--- Begin RECORDS TO USE ---

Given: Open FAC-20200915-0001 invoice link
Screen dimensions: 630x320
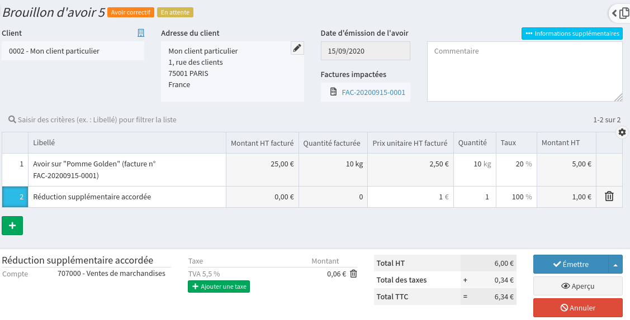Looking at the screenshot, I should coord(373,92).
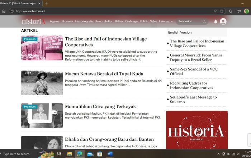
Task: Open File Explorer from the taskbar
Action: (x=70, y=154)
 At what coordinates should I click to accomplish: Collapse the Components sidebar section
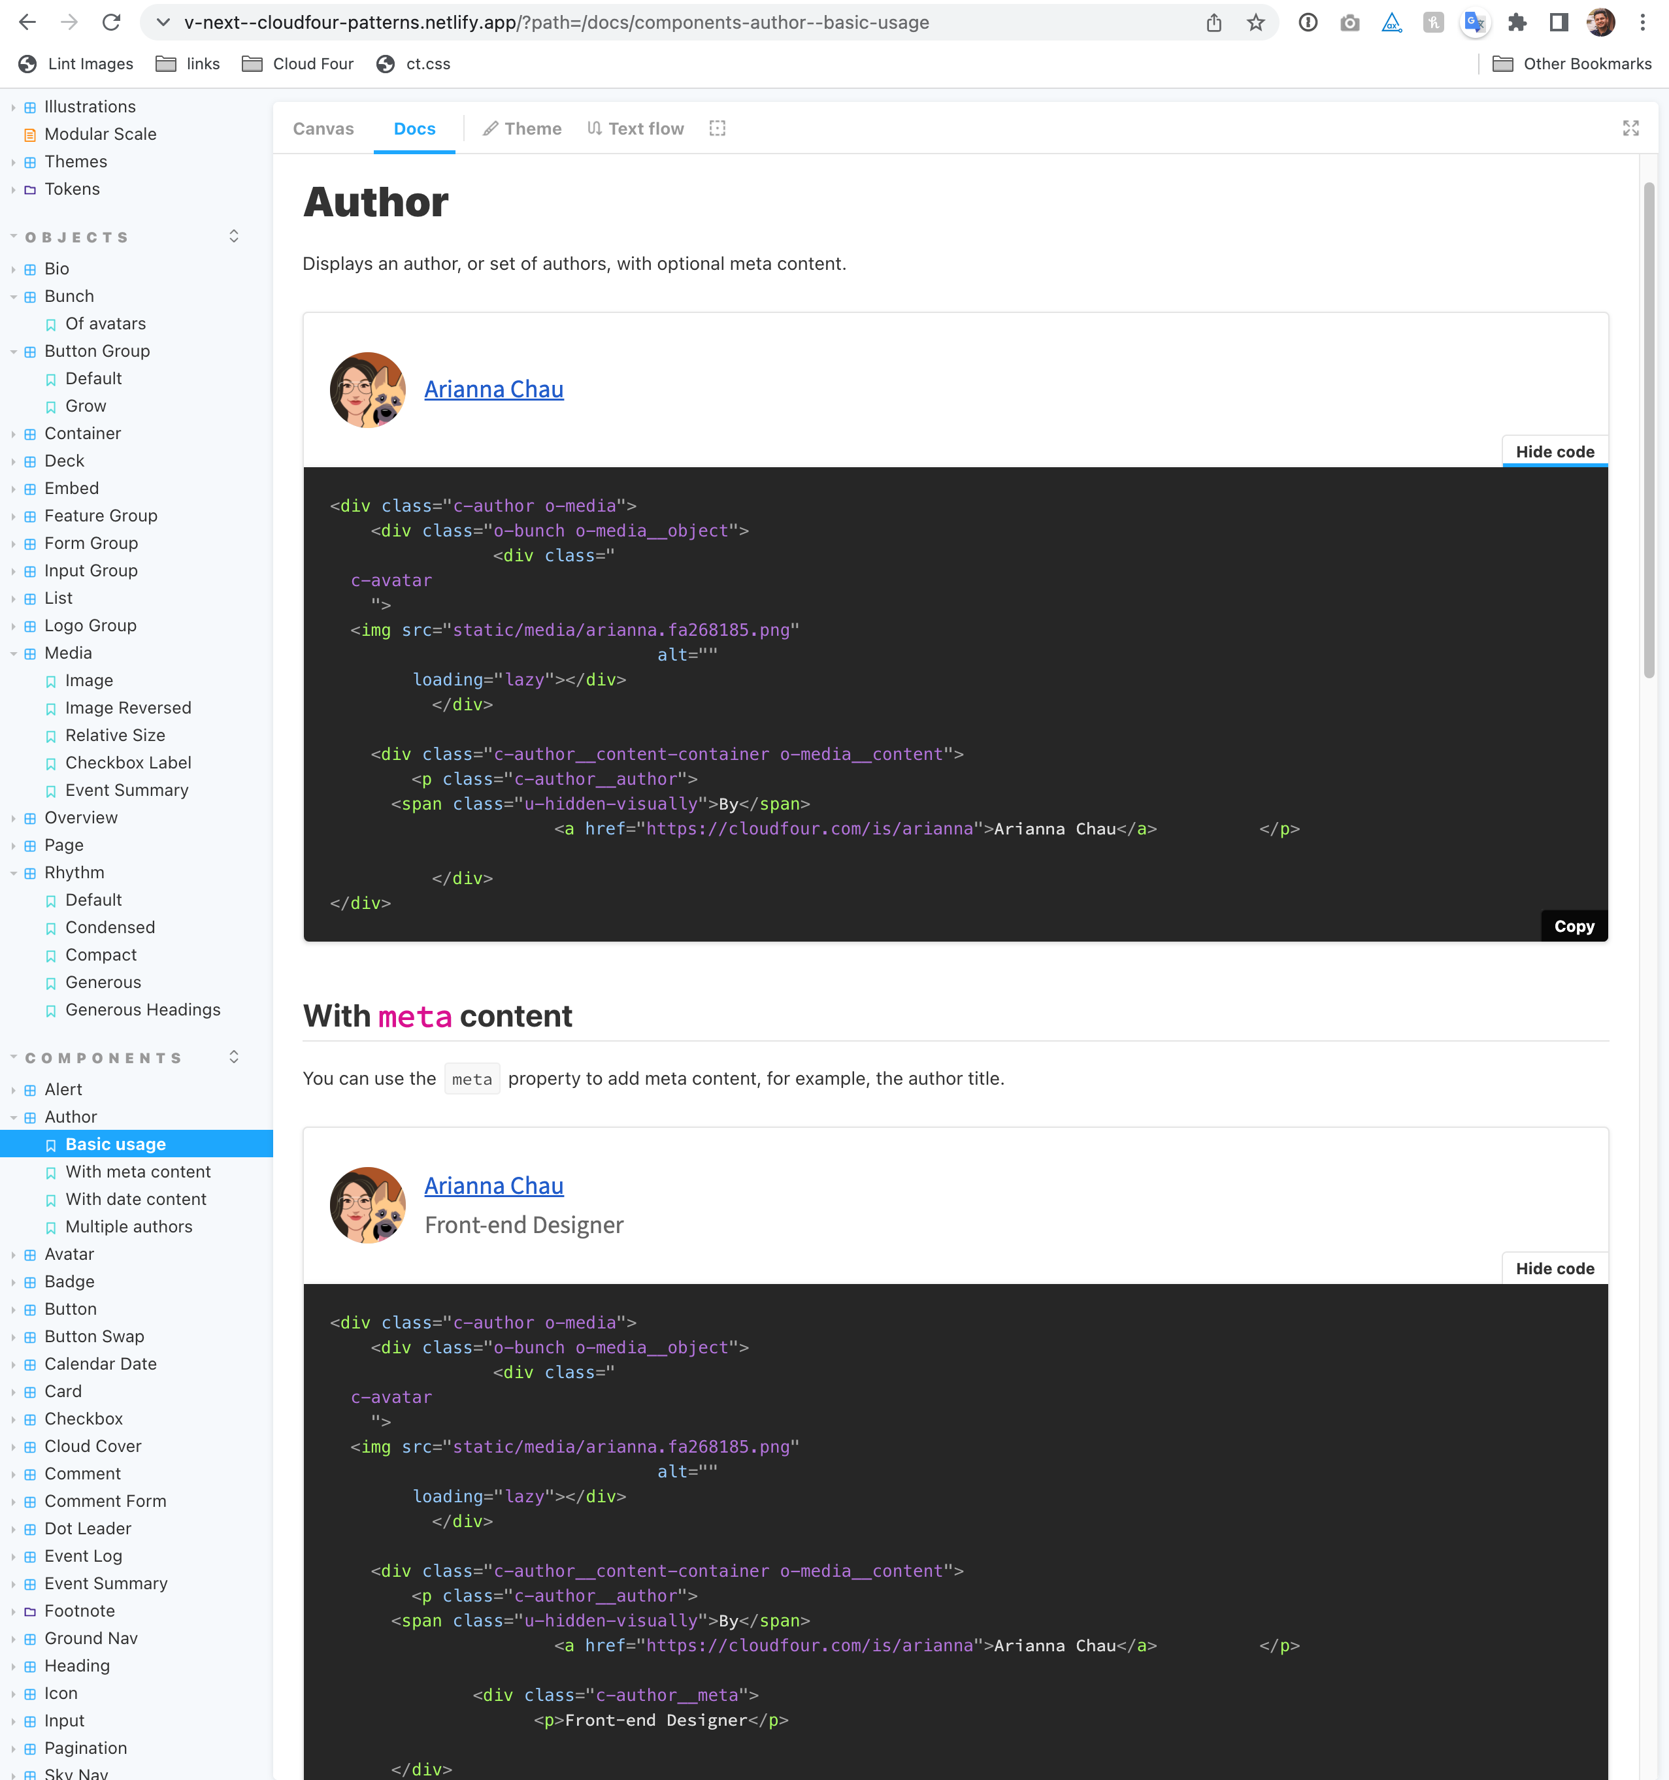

--- End RECORDS TO USE ---

### TASK
Write out each line of the items above without changing a character, and leave out the pictures.

### FINISHED TASK
Given: Open FAC-20200915-0001 invoice link
Screen dimensions: 630x320
Looking at the screenshot, I should coord(373,92).
Task: Open File Explorer from the taskbar
Action: (x=70, y=154)
 At what coordinates should I click to accomplish: Collapse the Components sidebar section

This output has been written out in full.